Even with massive state intervention, the long-term economic impact of Covid-19 will be profound. Once furlough ends, many jobs simply won’t exist and many of those who return to a job will face attacks on their terms and conditions. Personal debt has piled up and tenants are being threatened with eviction, while the spectre of even more public-sector cuts hang over the future.
From the very start of the crisis, trade unionists up and down the country have been fighting to make sure the risks and costs of the pandemic do not fall on working people. As a branch secretary for the National Education Union – and as a member of its national executive – I am proud of how my union has stepped up with a constant public presence and momentous national organising work, which included one of the biggest zoom meetings ever with 20,000 members taking part.
The real strength of our union has been in the workplace, with a huge increase in the number of school reps and the level of work they are doing. Supporting new reps to carry out detailed negotiations with management on opening plans, then supporting them to feedback via online meetings with members, has been a powerful reminder that if given the tools and backing our rank and file members are every bit as effective and important as our general secretaries.
This level of organisation allowed us to delay the reopening of schools and has undoubtedly made schools safer. But we now need to be looking at how we use this strength going forward to defend our schools against further austerity, and against the neoliberal inspection, testing, pay and privatisation regime that blights our education system.
In education, we are fairly strong. But others are less lucky – and with multiple crises looming, we are about to witness a series of struggles across multiple arenas over the future of our society. The whole labour movement knows the real fight is ahead of us. So my first thought as a trade unionist standing to be on Momentum’s national coordinating group is: what role should Momentum play in supporting the labour movement?
As the Labour left’s largest organisation, with nearly 30,000 members and proven mobilisation skills, Momentum can be a vital ally to the labour movement in the struggles ahead. And with a radical Labour government a far-off prospect, this could not be more important.
Many Momentum members are already active in their unions, and over the last few years Momentum groups and Momentum-led Constituency Labour Parties (CLPs) across the country have supported strikes and helped generate wider community support for them.

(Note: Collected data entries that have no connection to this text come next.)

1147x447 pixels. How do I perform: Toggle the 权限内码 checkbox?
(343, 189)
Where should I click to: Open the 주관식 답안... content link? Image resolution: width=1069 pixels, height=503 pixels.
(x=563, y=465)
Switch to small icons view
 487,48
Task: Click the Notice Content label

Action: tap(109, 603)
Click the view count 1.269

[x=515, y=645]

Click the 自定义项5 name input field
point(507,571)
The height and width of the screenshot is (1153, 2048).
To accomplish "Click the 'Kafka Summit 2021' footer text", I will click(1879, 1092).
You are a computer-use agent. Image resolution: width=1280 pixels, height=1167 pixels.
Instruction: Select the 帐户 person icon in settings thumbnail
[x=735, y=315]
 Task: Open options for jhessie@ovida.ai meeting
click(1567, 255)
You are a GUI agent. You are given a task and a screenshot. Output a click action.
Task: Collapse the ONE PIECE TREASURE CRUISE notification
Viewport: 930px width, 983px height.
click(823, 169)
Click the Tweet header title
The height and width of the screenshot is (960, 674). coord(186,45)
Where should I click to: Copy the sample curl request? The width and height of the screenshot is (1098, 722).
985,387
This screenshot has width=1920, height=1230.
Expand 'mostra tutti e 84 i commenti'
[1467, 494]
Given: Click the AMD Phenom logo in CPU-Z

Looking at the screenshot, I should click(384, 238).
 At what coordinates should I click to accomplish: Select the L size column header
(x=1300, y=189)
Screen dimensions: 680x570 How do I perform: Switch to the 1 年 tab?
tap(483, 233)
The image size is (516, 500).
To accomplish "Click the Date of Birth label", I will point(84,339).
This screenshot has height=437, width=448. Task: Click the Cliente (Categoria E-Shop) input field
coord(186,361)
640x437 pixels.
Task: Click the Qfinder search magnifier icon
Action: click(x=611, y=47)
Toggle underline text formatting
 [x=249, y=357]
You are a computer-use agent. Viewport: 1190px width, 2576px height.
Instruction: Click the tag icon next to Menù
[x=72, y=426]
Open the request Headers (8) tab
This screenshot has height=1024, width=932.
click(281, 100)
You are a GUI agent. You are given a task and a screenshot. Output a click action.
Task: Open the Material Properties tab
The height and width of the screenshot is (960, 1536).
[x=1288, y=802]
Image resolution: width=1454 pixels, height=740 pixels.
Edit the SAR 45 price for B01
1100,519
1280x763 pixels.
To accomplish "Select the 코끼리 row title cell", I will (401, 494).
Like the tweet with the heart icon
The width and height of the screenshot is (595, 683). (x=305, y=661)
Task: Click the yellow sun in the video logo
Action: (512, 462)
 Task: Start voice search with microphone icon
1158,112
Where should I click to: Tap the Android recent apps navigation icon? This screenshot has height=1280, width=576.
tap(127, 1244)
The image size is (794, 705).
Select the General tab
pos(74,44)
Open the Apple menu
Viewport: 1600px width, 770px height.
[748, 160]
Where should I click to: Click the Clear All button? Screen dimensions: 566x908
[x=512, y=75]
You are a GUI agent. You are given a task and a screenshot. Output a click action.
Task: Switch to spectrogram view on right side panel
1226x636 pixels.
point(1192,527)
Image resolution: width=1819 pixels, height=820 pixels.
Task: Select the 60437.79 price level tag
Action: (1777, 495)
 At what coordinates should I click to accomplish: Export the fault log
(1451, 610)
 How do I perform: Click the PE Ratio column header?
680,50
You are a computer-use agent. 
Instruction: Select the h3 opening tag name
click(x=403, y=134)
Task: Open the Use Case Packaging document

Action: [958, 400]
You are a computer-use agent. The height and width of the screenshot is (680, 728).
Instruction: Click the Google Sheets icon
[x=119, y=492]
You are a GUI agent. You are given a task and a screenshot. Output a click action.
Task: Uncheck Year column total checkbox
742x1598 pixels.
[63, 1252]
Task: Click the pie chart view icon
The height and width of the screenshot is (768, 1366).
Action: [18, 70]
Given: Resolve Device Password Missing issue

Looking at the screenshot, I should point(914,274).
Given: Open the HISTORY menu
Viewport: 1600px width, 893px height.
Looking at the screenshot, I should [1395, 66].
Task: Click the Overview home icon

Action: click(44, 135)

There needs to be a much more strategic approach to coordinating and amplifying this work, as well as a drive for Momentum members to become workplace organisers themselves.
That is why early on in our campaign Forward Momentum convened a working group of trade unionists from across the country. Drawing on the ideas of thousands who took part in discussion meetings instigated by our campaign, we began to flesh out a vision for Momentum as a supportive ally for rank and file trade unionists.
At the heart of this vision is our proposal for a ‘Momentum trade unionists network’, which will have a full-time, elected officer tasked with its growth and coordination with unions – at both the local and national level. The role of the network will be to encourage Momentum and Labour members to join unions and become active workplace organisers. It will function as a forum for skills-sharing, learning, and the coordination of support and solidarity across the country.
This is not about organising Momentum as a ‘faction’ within unions, but we do want to link Momentum members up with those in their own union that are seeking to build member-led, fighting organisations. Forward Momentum’s central argument is that local Momentum groups – as well as organising in Labour and campaigning in elections – should be collaborating with trade, community and tenants’ unions to build working-class power and grow deep-rooted support for socialism.
I know from experience that successful workplace organising is tough. But if we are to build power and confidence in our movement, we cannot shirk this hard work. I also know that having Labour working alongside unions on campaigns can be very effective. I have found, particularly in several successful campaigns to stop the academisation of schools in my area, that when Labour supports and helps unions win for the community, the community will be more likely to support Labour come election time.
This is how we at Forward Momentum see Momentum’s role in relation to the labour movement: as an ally and as a machine for amplifying the impact of trade union struggle, helping Labour members into the unions and pushing the party to stand alongside union members. We are the only campaign in this election that has actually put together concrete proposals for achieving these objects, and if elected this is what we’ll deliver.
After these NCG elections, Momentum needs to hit the ground running – organising nationally to demand a socially just and green response to Covid-19, which we’ve committed to as part of our detailed five-point plan for Momentum. This means throwing Momentum’s full weight behind trade unions, renters’ unions and community organisations fighting to defend services, prevent redundancies, provide mutual aid, resist evictions, and calling for immediate policy change from the government. If it is to stay relevant, Momentum must engage in this vital work, and push Labour to do so too. We cannot risk another lost decade, and the further immiseration of working class communities.